As you work through the listing below, copy each line exactly and drop the images.

━━ Entries supplied

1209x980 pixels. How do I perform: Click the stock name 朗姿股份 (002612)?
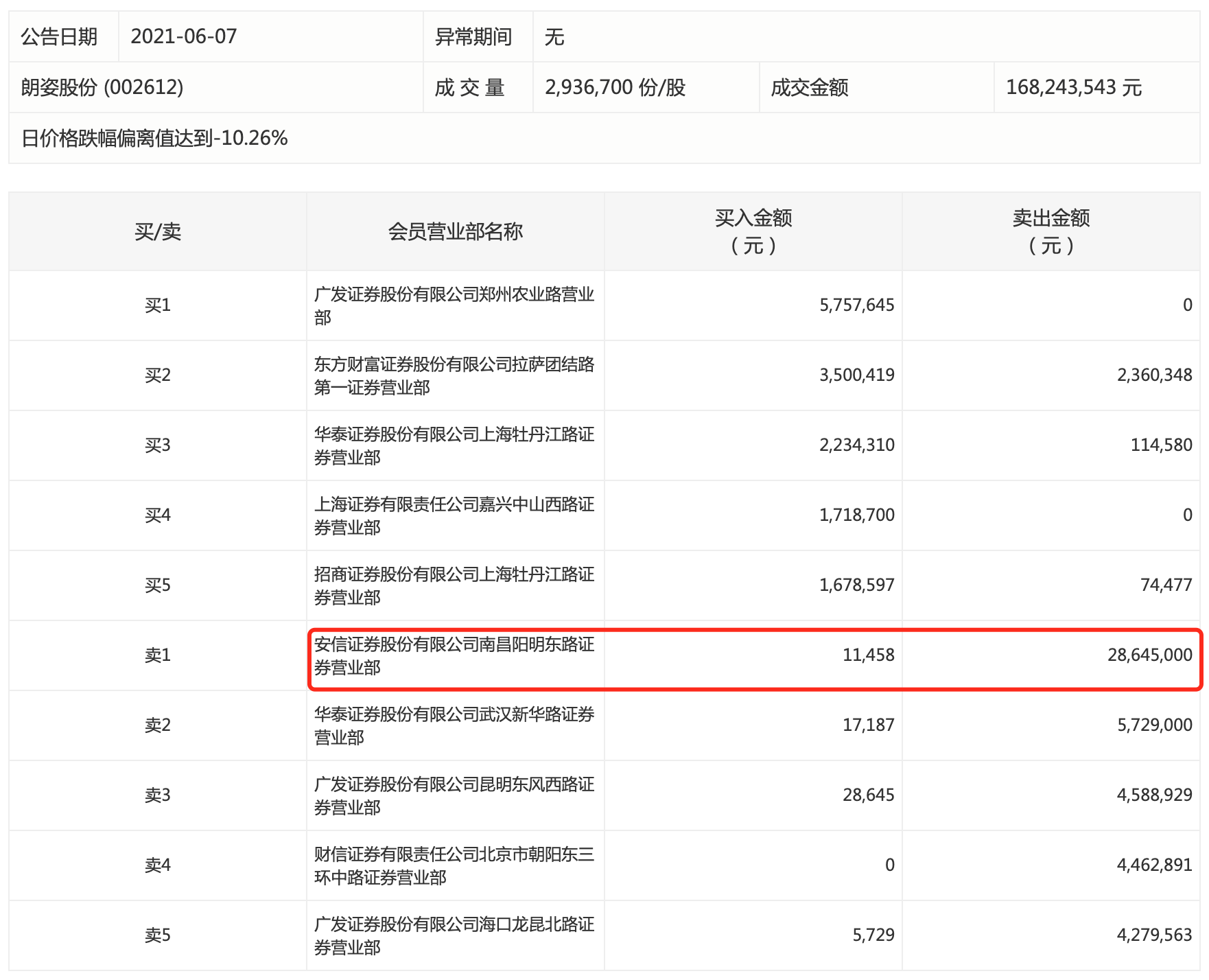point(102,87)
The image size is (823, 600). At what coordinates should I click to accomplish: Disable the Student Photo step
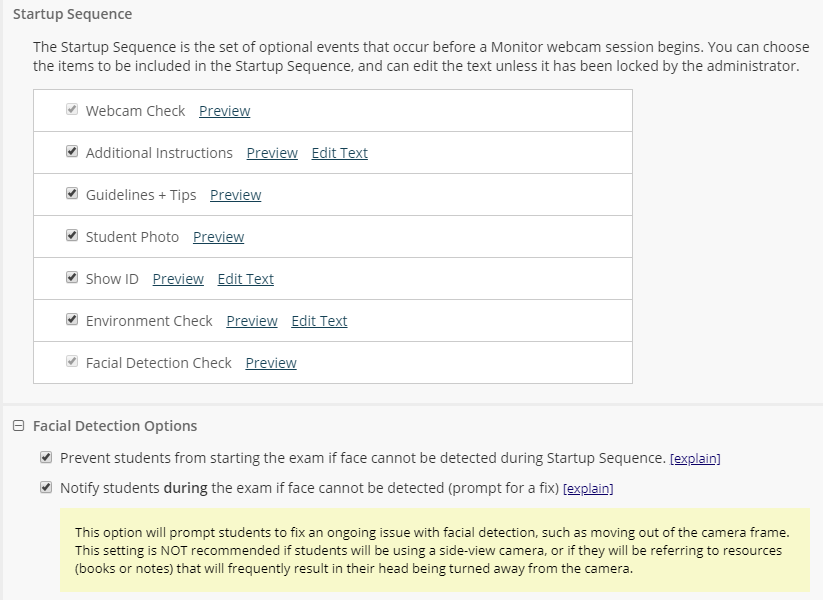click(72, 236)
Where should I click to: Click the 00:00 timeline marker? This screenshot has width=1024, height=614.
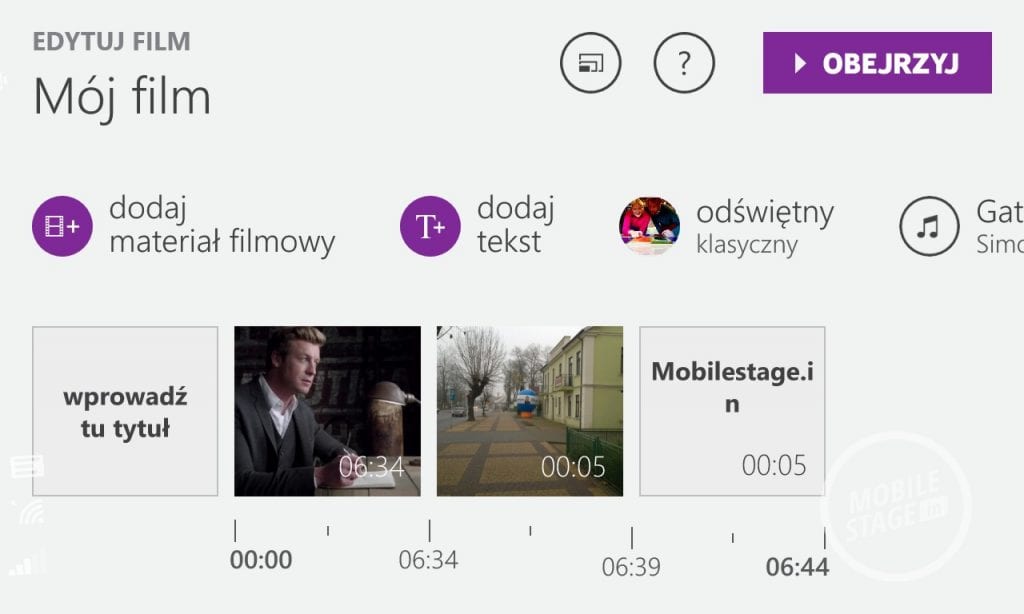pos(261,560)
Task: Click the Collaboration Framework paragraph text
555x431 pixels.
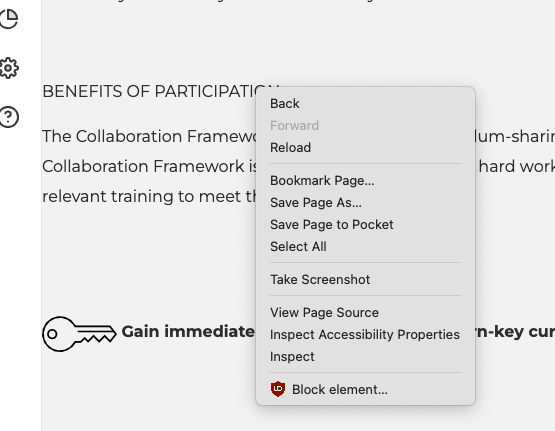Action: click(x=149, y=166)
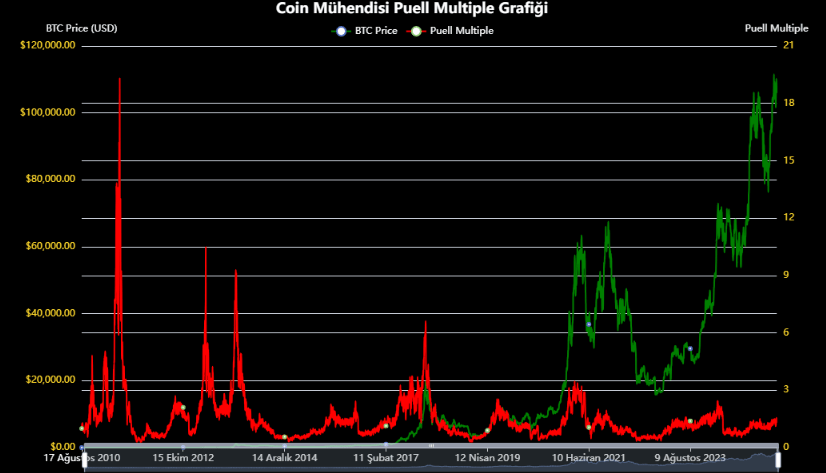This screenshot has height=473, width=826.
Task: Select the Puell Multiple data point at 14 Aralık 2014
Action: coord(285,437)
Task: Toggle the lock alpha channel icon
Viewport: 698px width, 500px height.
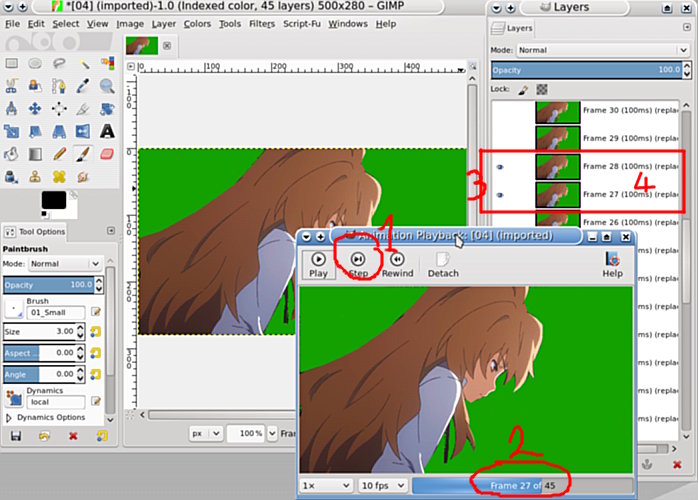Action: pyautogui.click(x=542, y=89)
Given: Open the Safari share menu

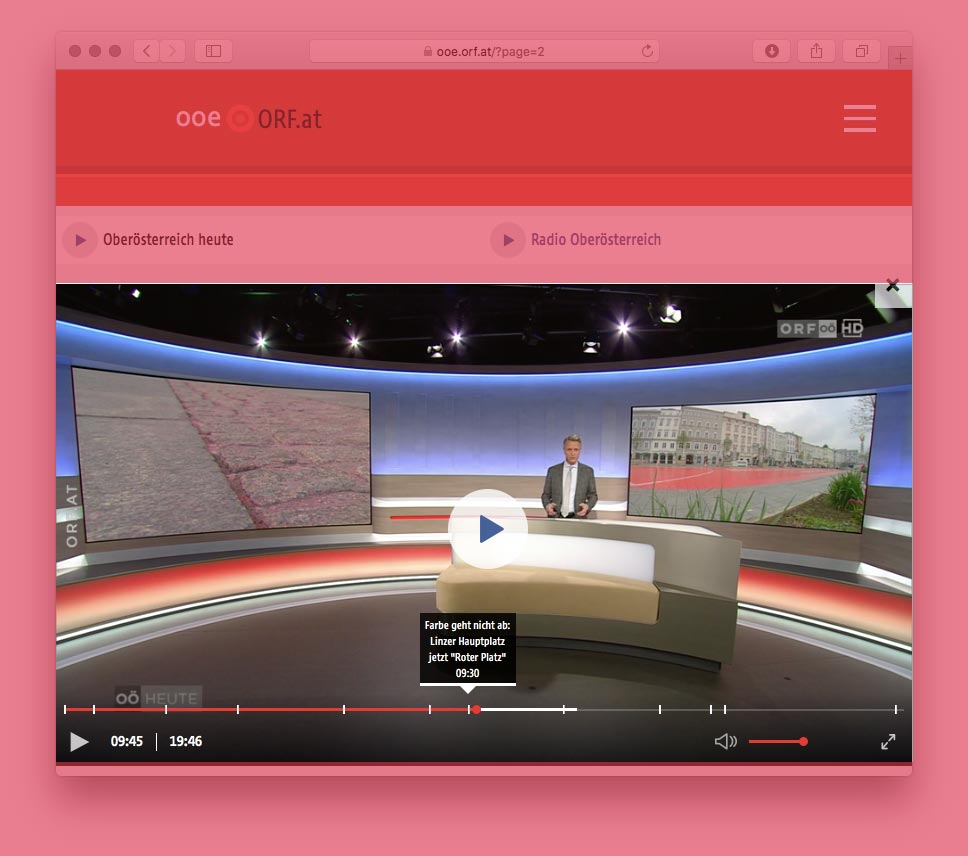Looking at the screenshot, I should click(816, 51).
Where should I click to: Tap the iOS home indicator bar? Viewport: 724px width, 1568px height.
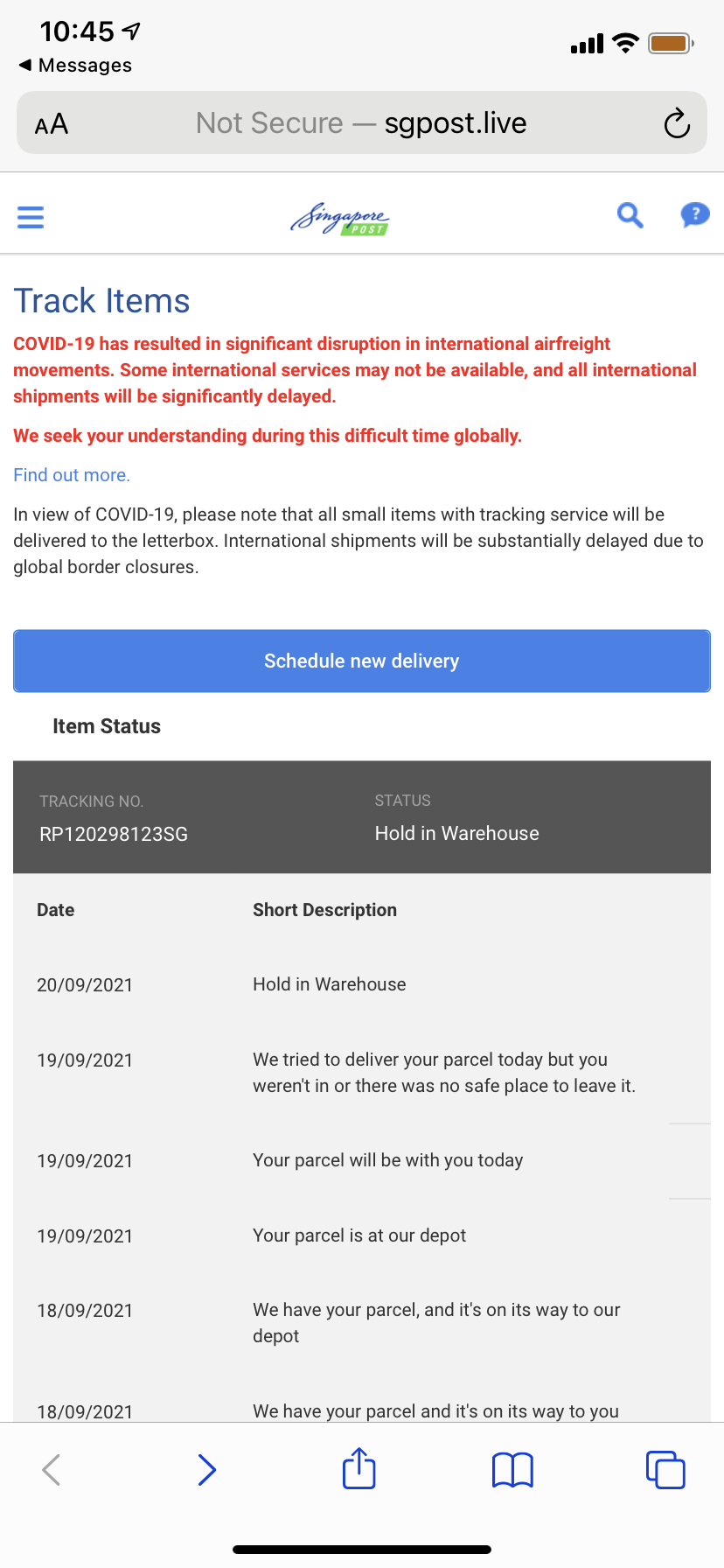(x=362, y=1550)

━━━━

> **Your solution**:
1209x980 pixels. How do I perform: Click the stock name 朗姿股份 (002612)?
point(102,87)
The image size is (823, 600). At what coordinates should I click to accomplish: Disable the Student Photo step
click(72, 236)
Where should I click to: Click the 00:00 timeline marker? This screenshot has width=1024, height=614.
pos(261,560)
Task: Click the Collaboration Framework paragraph text
555x431 pixels.
Action: click(x=149, y=166)
This screenshot has height=473, width=826.
Task: Select the Puell Multiple data point at 14 Aralık 2014
Action: coord(285,437)
Task: Toggle the lock alpha channel icon
Viewport: 698px width, 500px height.
Action: pyautogui.click(x=542, y=89)
Given: Open the Safari share menu

Looking at the screenshot, I should click(816, 51).
Where should I click to: Tap the iOS home indicator bar? Viewport: 724px width, 1568px height.
(x=362, y=1550)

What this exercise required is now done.